Joe Biden: Iran Mungkin Tidak Menyerang Israel untuk Membalas Dendam
RIAU24.COM - Presiden AS Joe Biden telah mengisyaratkan bahwa Iran dapat menghentikan rencana 'pembalasan dendam' terhadap Israel jika kesepakatan gencatan senjata Gaza tercapai.
Gedung Putih telah bersiap untuk potensi serangan balasan dari Iran setelah kepala Hamas Ismail Haniyeh terbunuh di tanahnya, diduga oleh pihak Israel.
Berbicara kepada wartawan pada hari Selasa (13 Agustus) di New Orleans, Biden mengatakan, "Itu harapan saya," mengenai Teheran melewatkan serangan terhadap Tel Aviv.
"Kami akan melihat apa yang dilakukan Iran dan kami akan melihat apa yang terjadi jika ada serangan. Tapi saya tidak menyerah," tambah Biden.
Versi Biden ditegaskan kembali oleh wakil juru bicara Departemen Luar Negeri AS Vedant Patel selama pengarahan.
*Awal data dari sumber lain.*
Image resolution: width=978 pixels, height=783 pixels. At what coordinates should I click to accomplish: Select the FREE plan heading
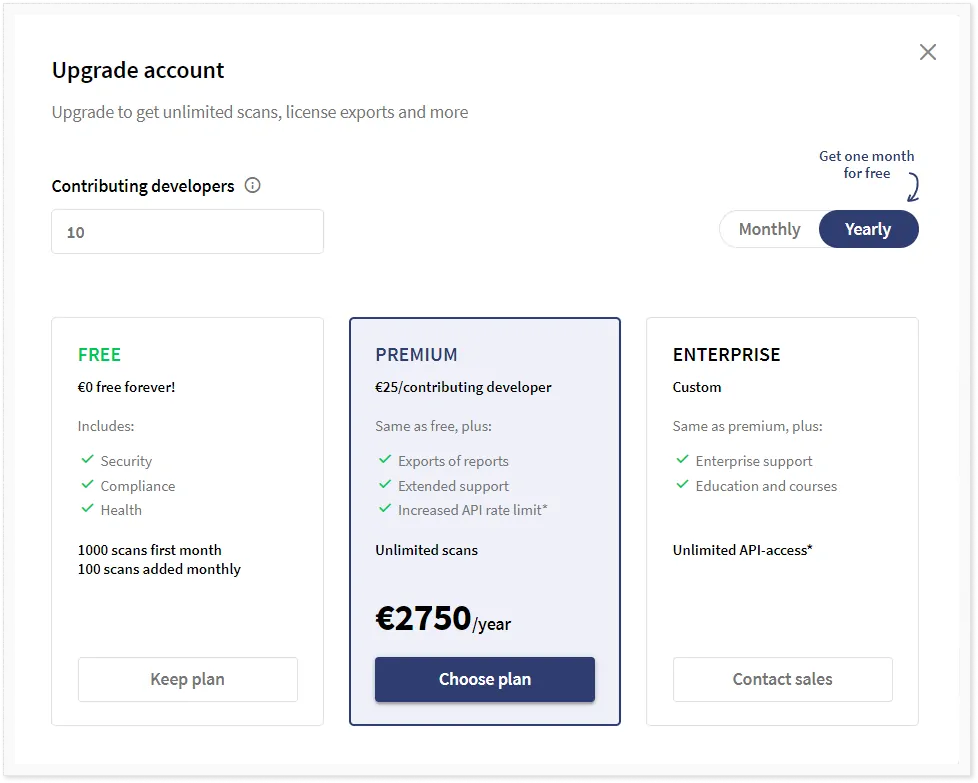point(99,354)
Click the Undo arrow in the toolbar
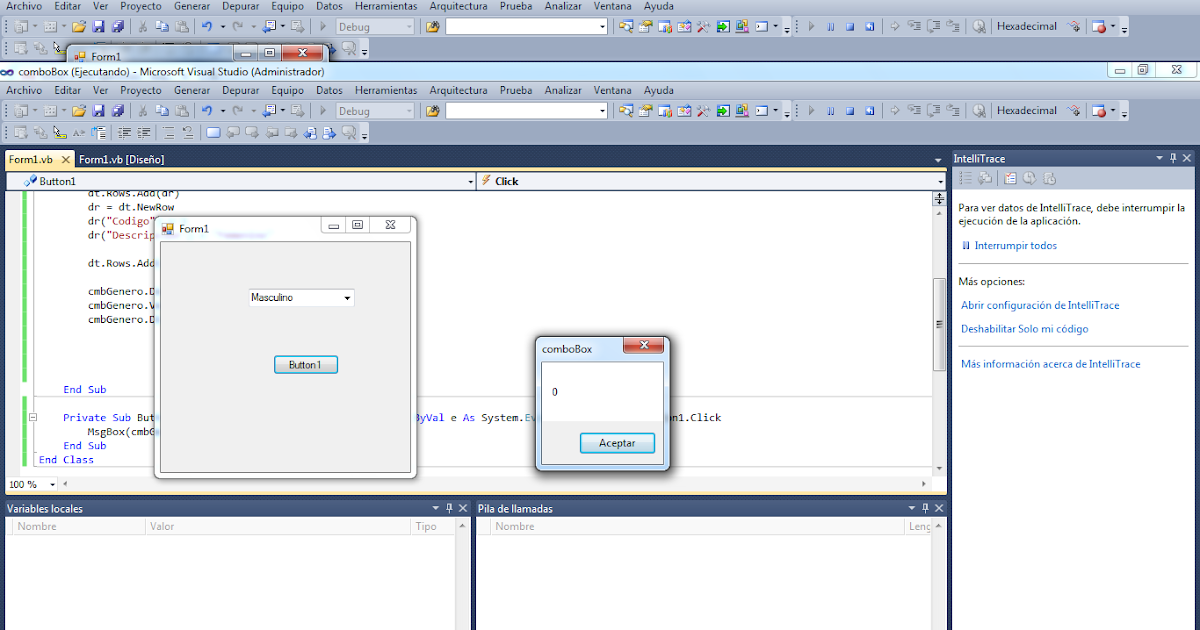The image size is (1200, 630). coord(207,110)
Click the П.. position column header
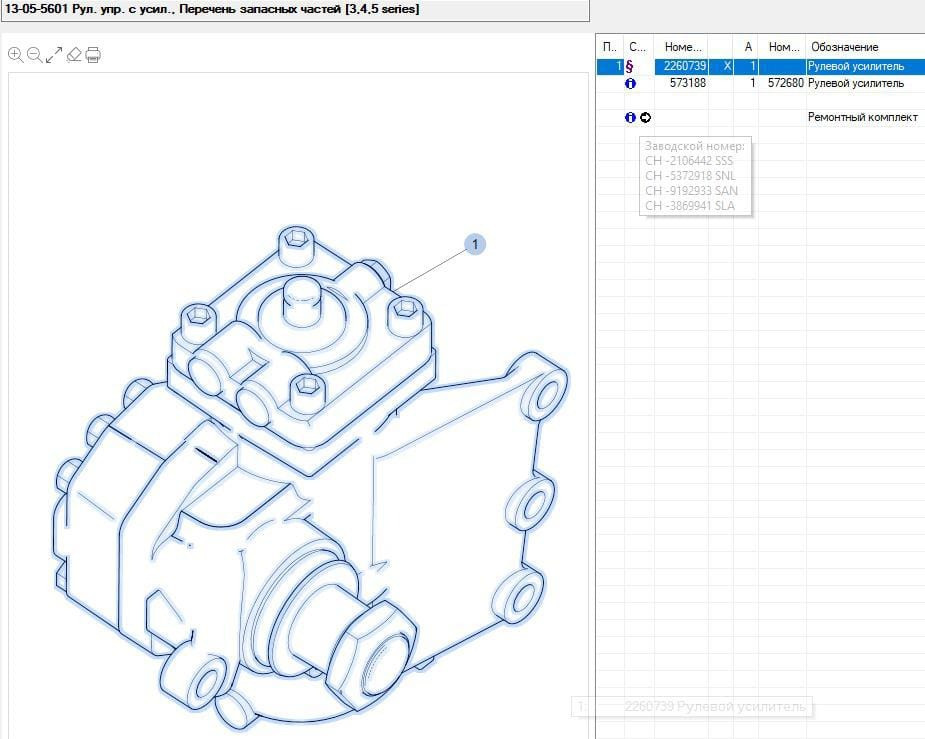The height and width of the screenshot is (739, 925). tap(609, 47)
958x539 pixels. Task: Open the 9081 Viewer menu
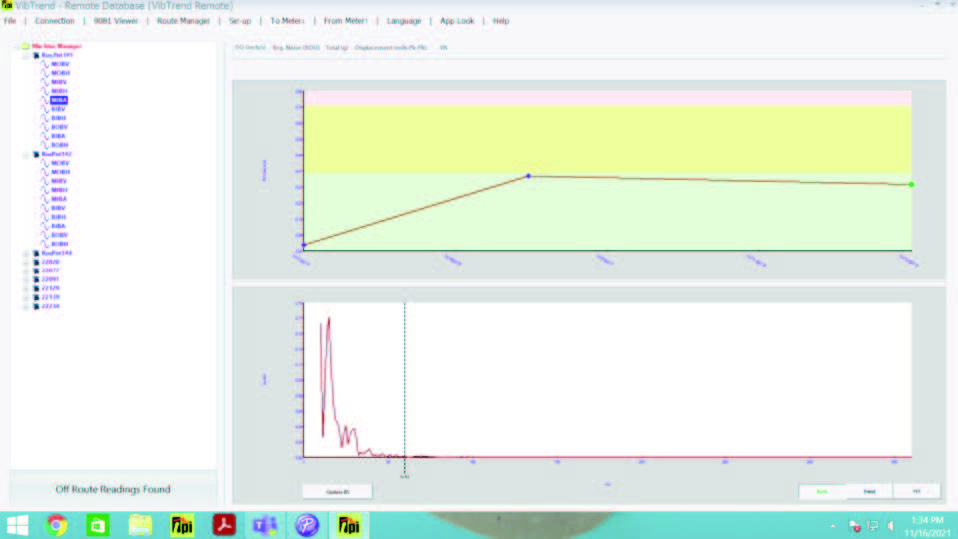[116, 21]
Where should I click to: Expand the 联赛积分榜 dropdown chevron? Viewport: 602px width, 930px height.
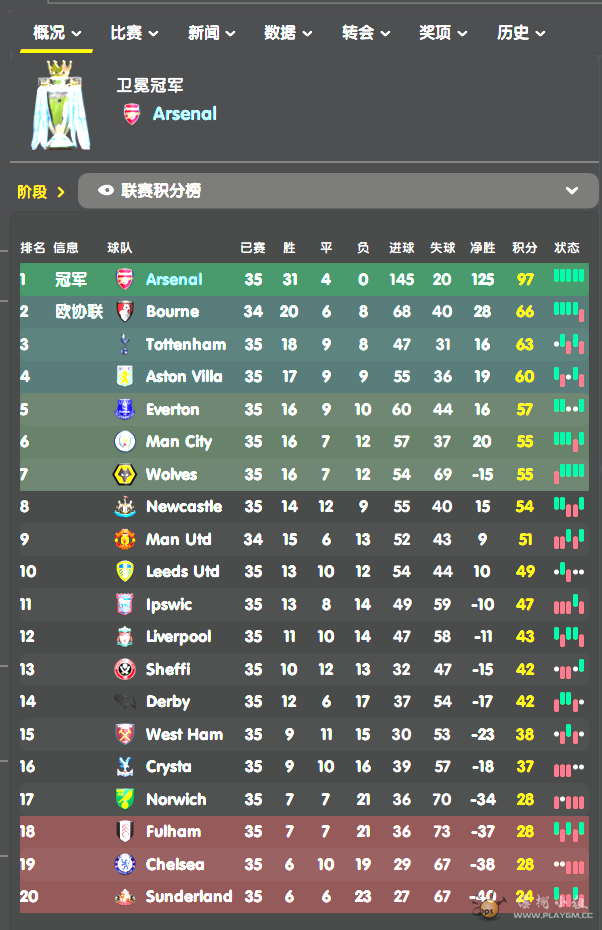pyautogui.click(x=572, y=190)
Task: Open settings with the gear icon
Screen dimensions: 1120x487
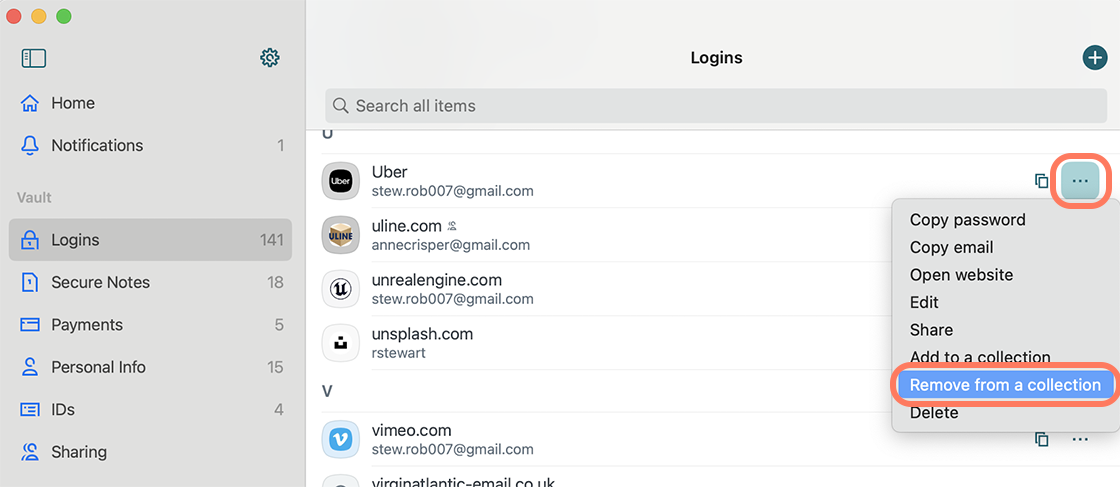Action: pyautogui.click(x=269, y=58)
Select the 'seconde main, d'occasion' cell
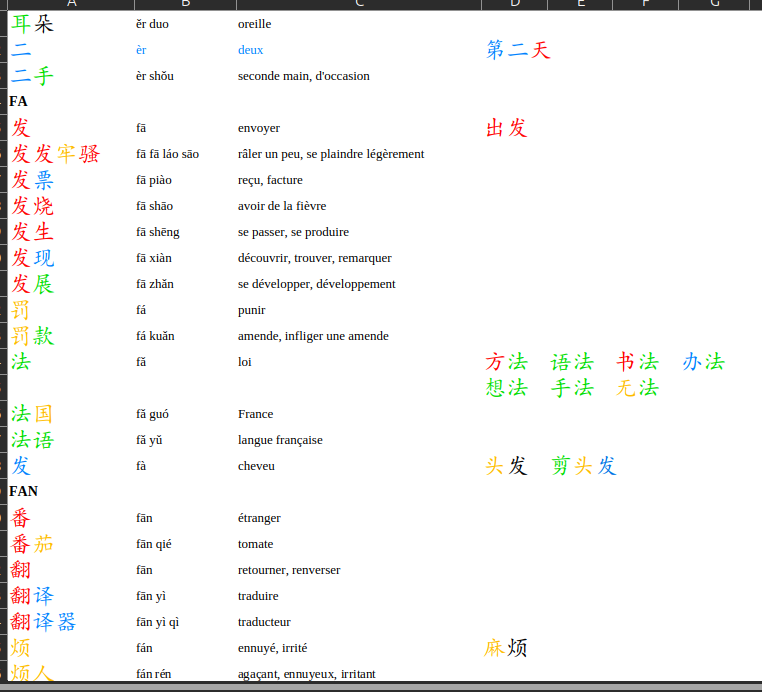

Patel mengatakan kesepakatan penyanderaan dan gencatan senjata akan secara lebih luas, menciptakan kondisi bagi diplomasi untuk mengeluarkan wilayah itu dari siklus kekerasan ini.
Patel menambahkan bahwa Menteri Luar Negeri AS Antony Blinken bekerja sepanjang waktu dengan semua pihak yang terlibat untuk membuat kesepakatan yang dapat mengakhiri volatilitas di wilayah tersebut, meskipun sebentar.
"Dia (Blinken) telah bekerja di telepon selama beberapa minggu terakhir, terus menggemakan pesan yang sama, yaitu, kami hampir mendapatkan kesepakatan gencatan senjata melintasi garis finis," kata Patel.
Washington memainkan permainan ganda?
Meskipun AS tetap mendukung kesepakatan damai, tindakan Gedung Putih tampaknya menunjukkan sebaliknya.
Awal pekan ini, dilaporkan bahwa Blinken akan mengunjungi Timur Tengah untuk melanjutkan pembicaraan.
Namun, pada hari Selasa, outlet media AS mengklaim bahwa perjalanan itu telah ditunda karena 'ketidakpastian tentang situasi'.
Selain itu, pada hari yang sama, Blinken mengumumkan jet tempur dan peralatan militer lainnya senilai $ 20 miliar untuk Israel karena perang yang sedang berlangsung dengan Gaza berhenti berakhir dengan Iran mengancam konflik lain.
Blinken menyetujui penjualan lebih dari 50 jet dan peralatan F-15 senilai hampir $ 19 miliar termasuk $ 774 juta dalam kartrid tank, $ 60 juta dalam kartrid mortir peledak, dan kendaraan tentara senilai $ 583 juta.
Namun, pengiriman senjata ini tidak akan dimulai selama bertahun-tahun. Menurut laporan, F-15 hanya akan dikirim pada tahun 2029, yang menunjukkan bahwa kompleks industri militer AS melobi keras untuk 'ketidakpastian' di wilayah tersebut.